Thing is, what to do next? I could go back to writing something original each day but that’s hard. Having a review of stuff I like works well for me. I like having the reason to look at something I enjoy. I like noticing the evolution of things. I like getting to explain cultural references of 1932. It satisfies the know-it-all urge in me. And that’ll need extra satisfaction now that The Straight Dope with Cecil Adams is ended. (Sob!) I like knowing that if I ever really tried I could write a month’s worth of some day of the week’s entries in an afternoon. I never, ever will.
I’ve thought about moving right into the Betty Boop line of cartoons proper, which among other things would schedule my Tuesdays for a year and a half to come. That’s a comfortable thought. Popeye is also fantastic and I’m not sure I would get tired of that, not at least before we get to the postwar cartoons. Or I could go for something less well-examined.

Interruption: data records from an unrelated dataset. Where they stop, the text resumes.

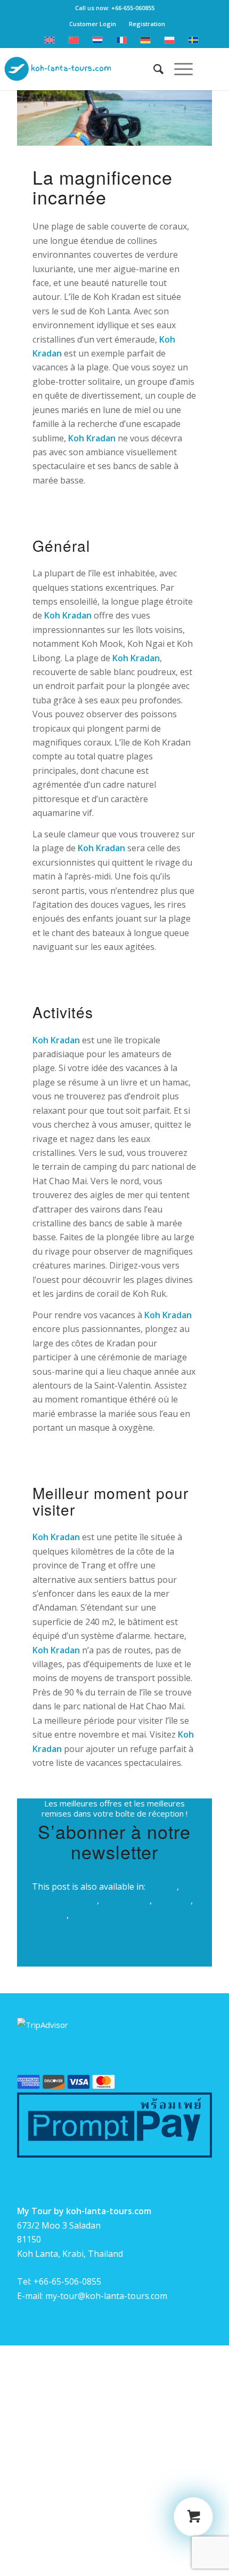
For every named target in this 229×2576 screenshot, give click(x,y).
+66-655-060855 (132, 8)
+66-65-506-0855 (67, 2281)
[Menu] (178, 68)
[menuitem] (153, 68)
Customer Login (92, 24)
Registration (147, 24)
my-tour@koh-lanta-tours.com (106, 2296)
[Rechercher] (153, 68)
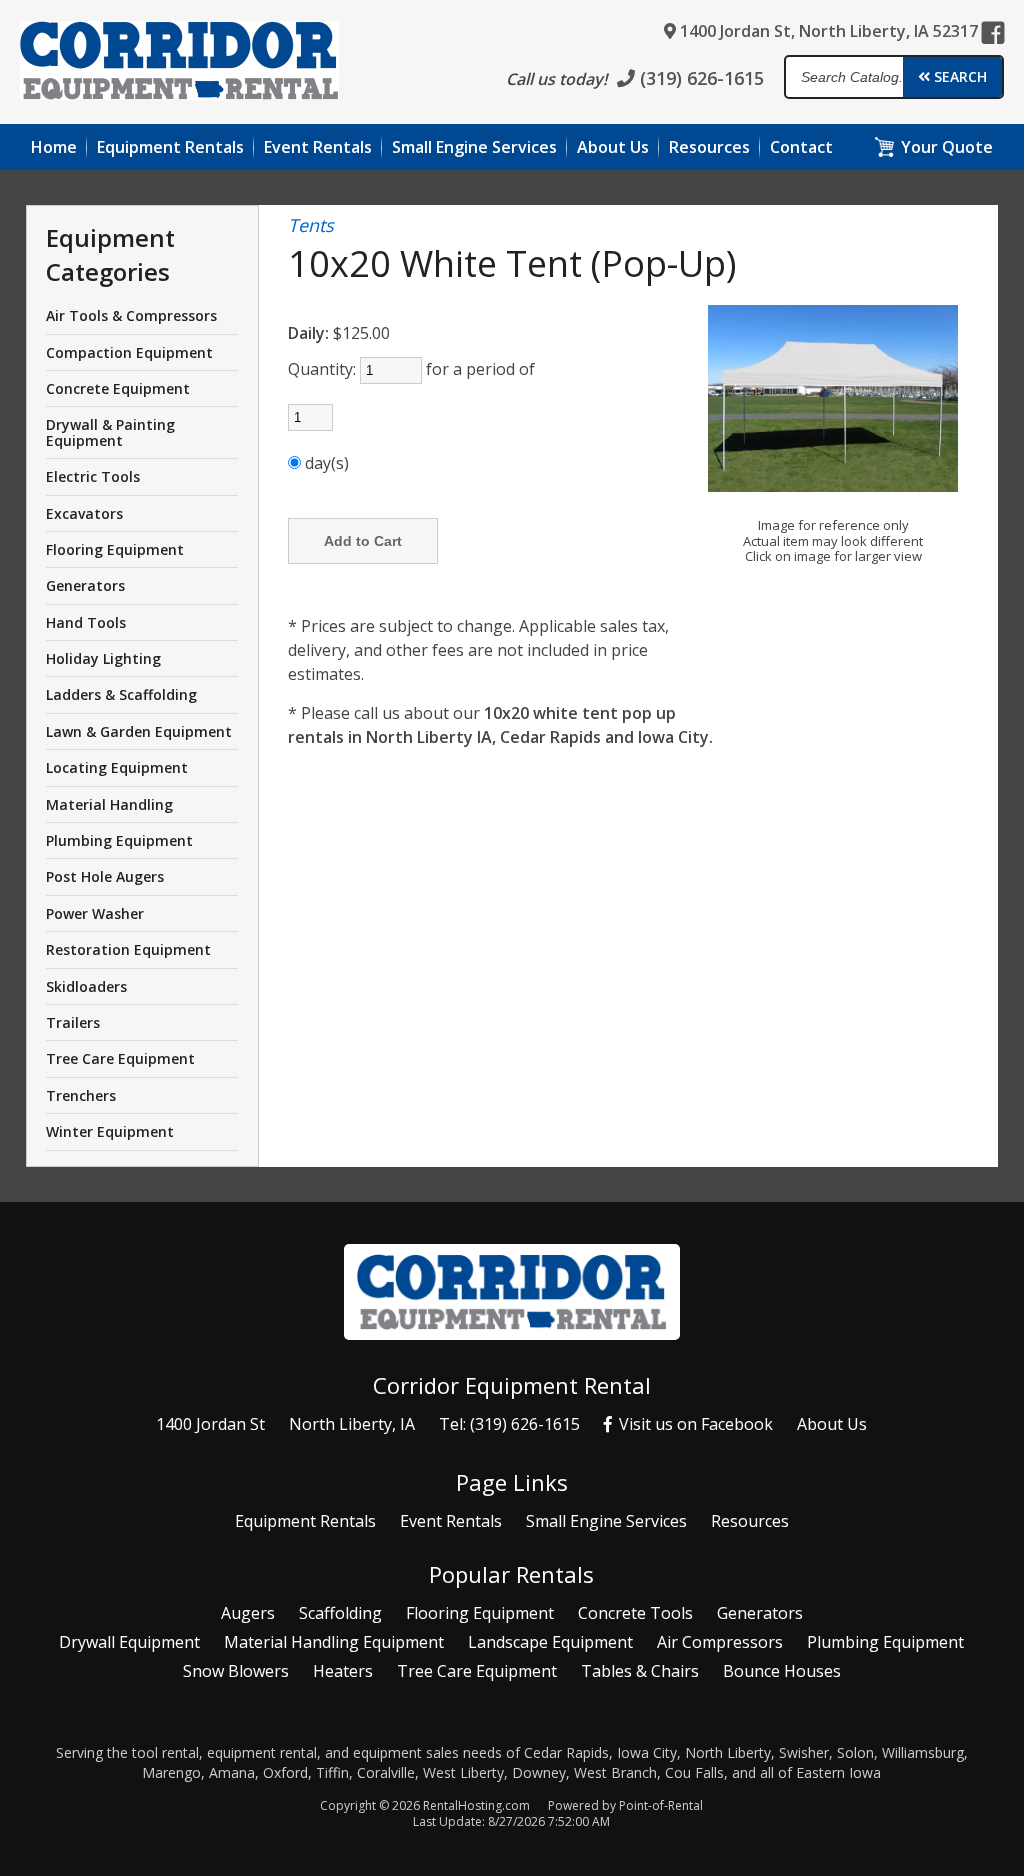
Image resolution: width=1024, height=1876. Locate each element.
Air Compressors (720, 1642)
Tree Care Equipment (120, 1058)
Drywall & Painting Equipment (110, 432)
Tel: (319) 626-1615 (509, 1424)
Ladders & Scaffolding (121, 694)
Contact (801, 147)
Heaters (343, 1671)
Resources (709, 147)
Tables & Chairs (640, 1671)
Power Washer (95, 913)
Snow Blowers (236, 1671)
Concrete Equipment (118, 388)
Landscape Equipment (550, 1642)
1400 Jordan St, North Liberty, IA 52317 (827, 31)
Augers (248, 1613)
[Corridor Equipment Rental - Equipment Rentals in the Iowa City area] (179, 63)
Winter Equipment (110, 1131)
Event (318, 147)
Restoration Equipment (128, 949)
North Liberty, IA (352, 1424)
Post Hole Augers (105, 876)
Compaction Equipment (129, 352)
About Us (832, 1424)
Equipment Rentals (305, 1521)
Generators (85, 585)
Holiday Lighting (103, 658)
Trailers (73, 1022)
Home (54, 147)
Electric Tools (93, 476)
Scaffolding (340, 1613)
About (613, 147)
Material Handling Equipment (334, 1642)
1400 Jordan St (210, 1424)
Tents (311, 226)
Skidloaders (86, 986)
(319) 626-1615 (699, 78)
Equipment (170, 147)
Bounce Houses (782, 1671)
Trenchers (81, 1095)
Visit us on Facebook (694, 1424)
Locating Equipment (117, 767)
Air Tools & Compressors (131, 315)
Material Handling (109, 804)
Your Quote (947, 147)
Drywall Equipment (129, 1642)
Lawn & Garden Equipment (139, 731)
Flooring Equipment (115, 549)
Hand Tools (86, 622)
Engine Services (474, 147)
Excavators (84, 513)
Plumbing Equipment (119, 840)
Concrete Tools (635, 1613)
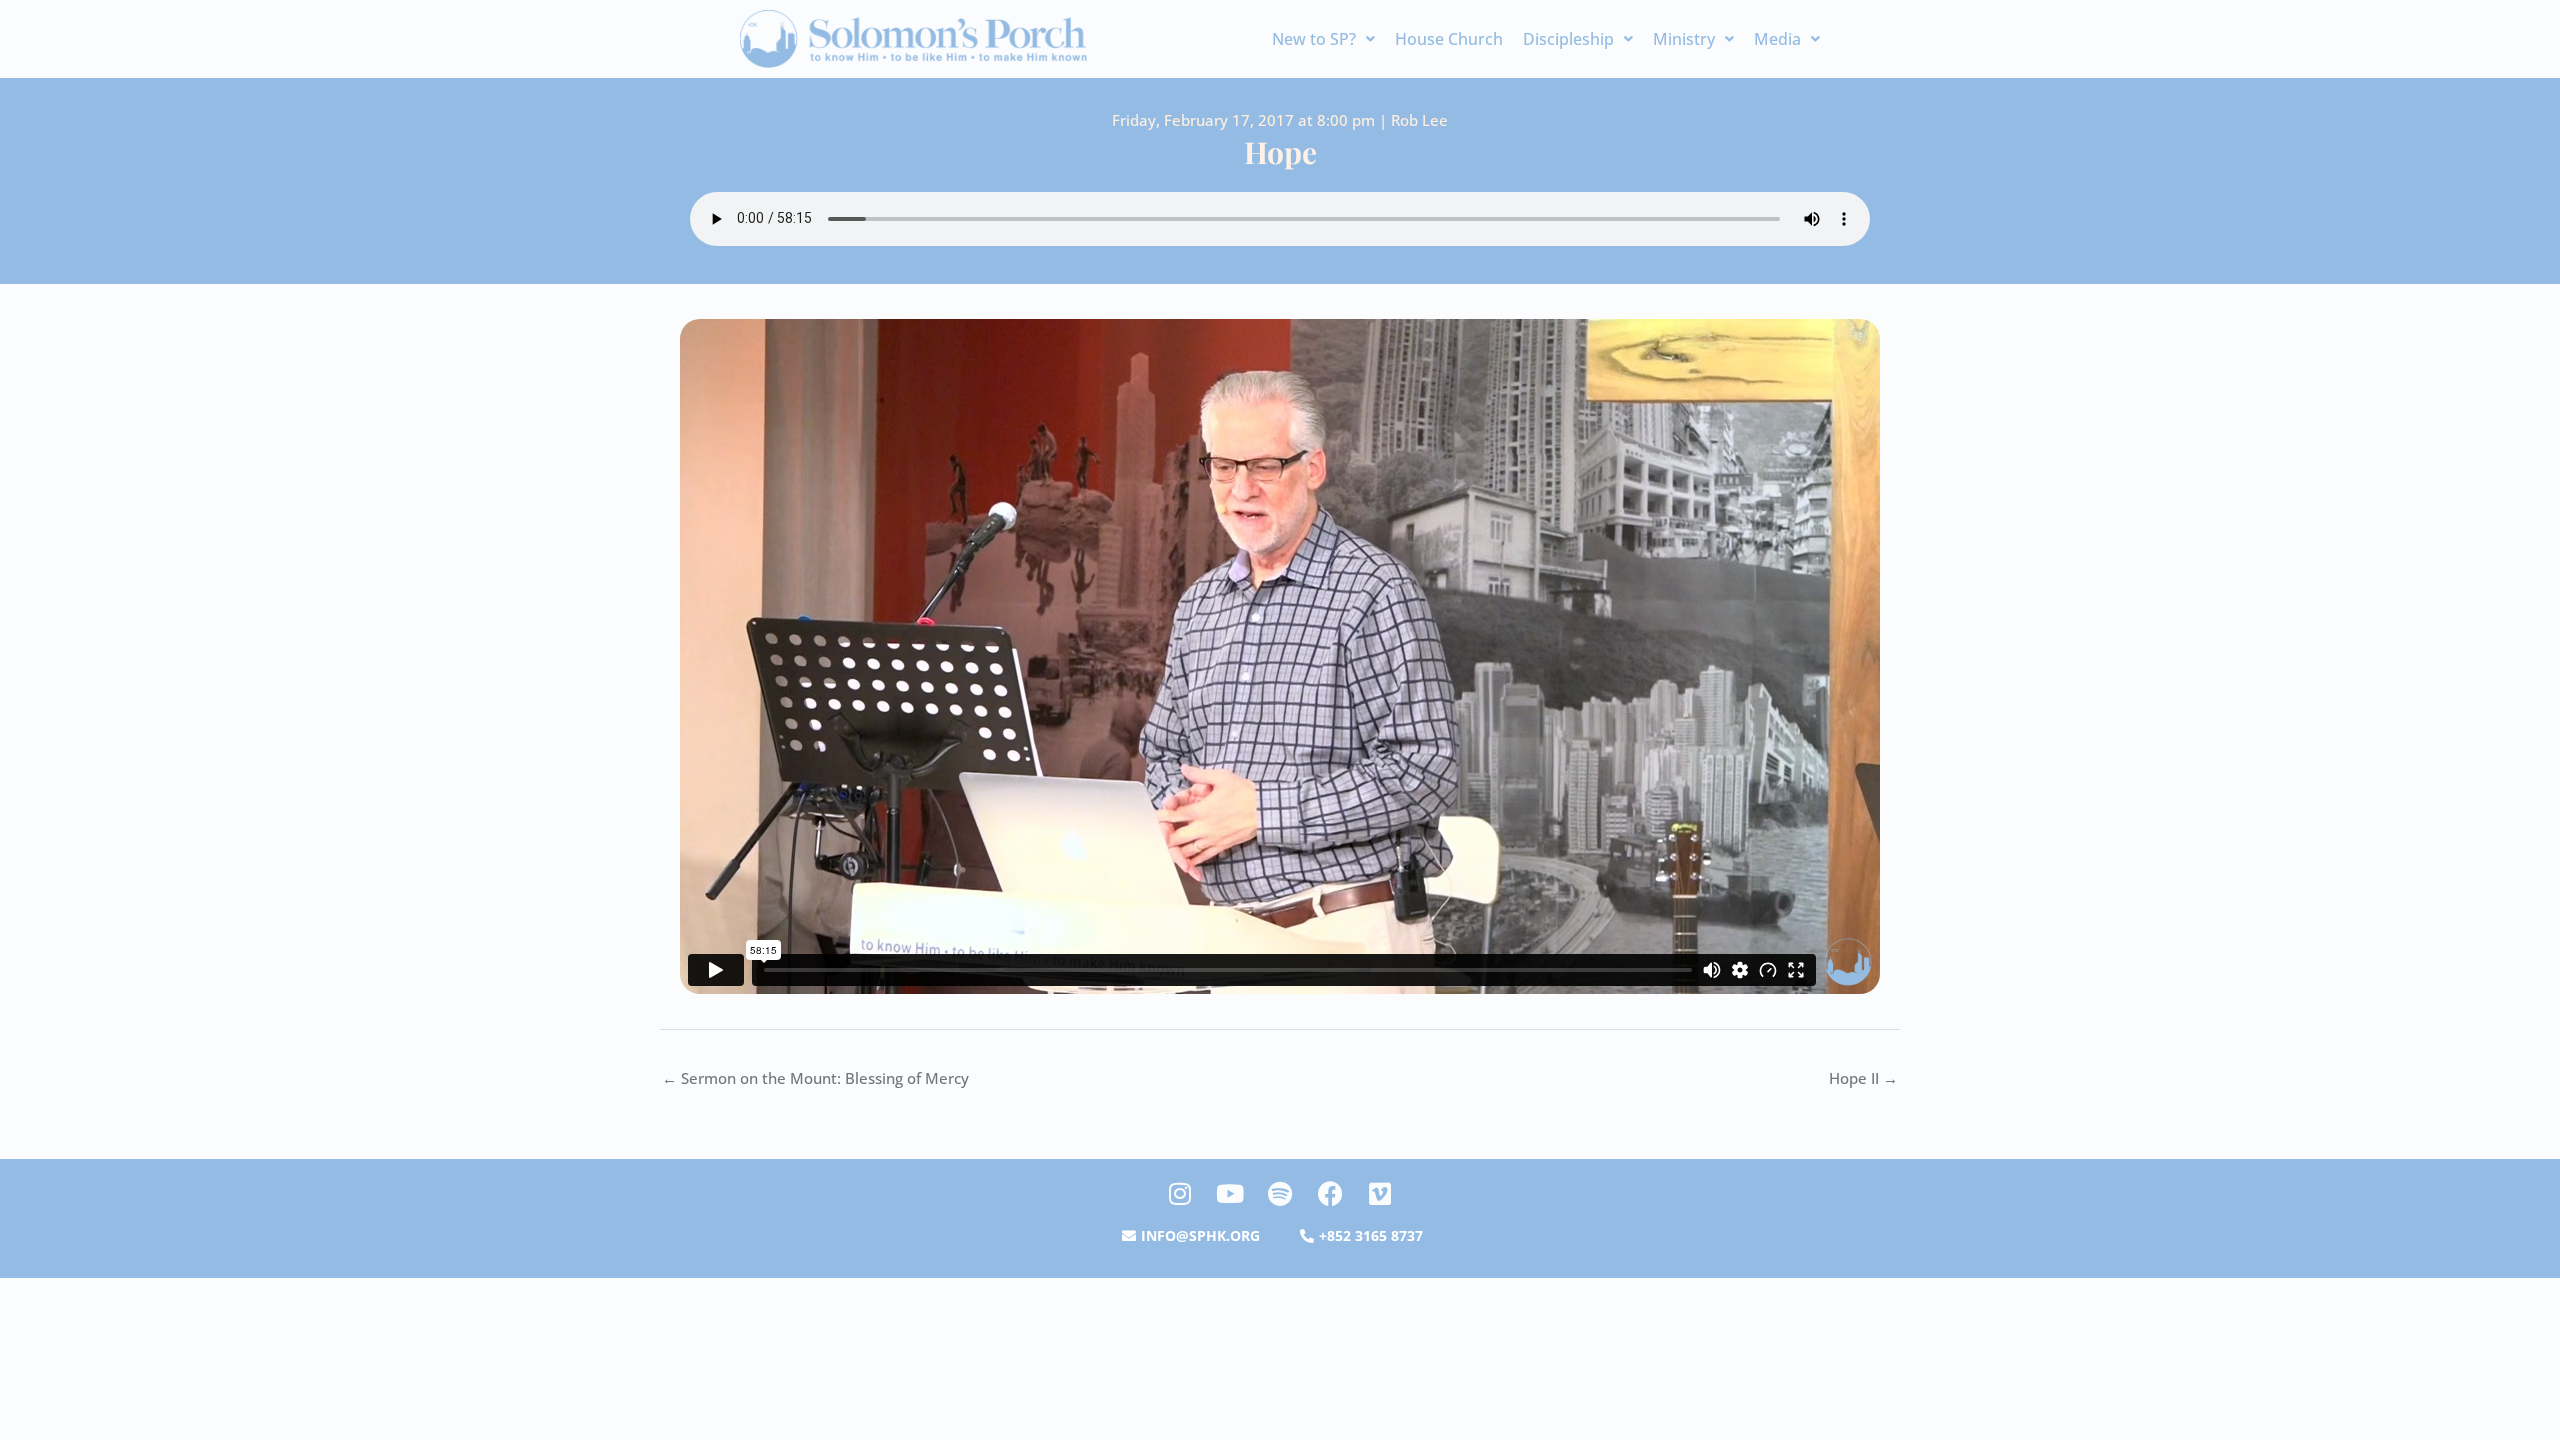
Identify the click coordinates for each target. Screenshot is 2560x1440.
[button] (1323, 39)
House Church (1449, 39)
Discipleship (1568, 39)
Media (1777, 39)
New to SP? (1314, 39)
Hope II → (1863, 1078)
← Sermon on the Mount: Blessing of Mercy (815, 1078)
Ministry (1684, 39)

And that’s what I’m doing here: would anyone have nominations for a set of things I might review, one per week? I’m open to other cartoon series. I’d prefer ones that are well-represented on archive.org, so that essays stay sensible. I’m open to cartoons that haven’t been thoroughly digested by other bloggers. I’m also open to ones of historic interest. … And I admit, I’d prefer ones whose historic import I don’t have to spend too much time justifying why anyone in 2018 should care. So I’m not saying I wouldn’t do the Van Beuren filmography, but, probably would do The Little King cartoons first. And I know I’m one of nearly a dozen people who still find The Little King interesting.
I’m also open to other stuff, such as live-action shorts, or even old-time radio programs. As I say, the important things are that they be accessible to readers without too much effort. Ideally something that could be embedded in my essays and trusted to remain indefinitely. Any thoughts?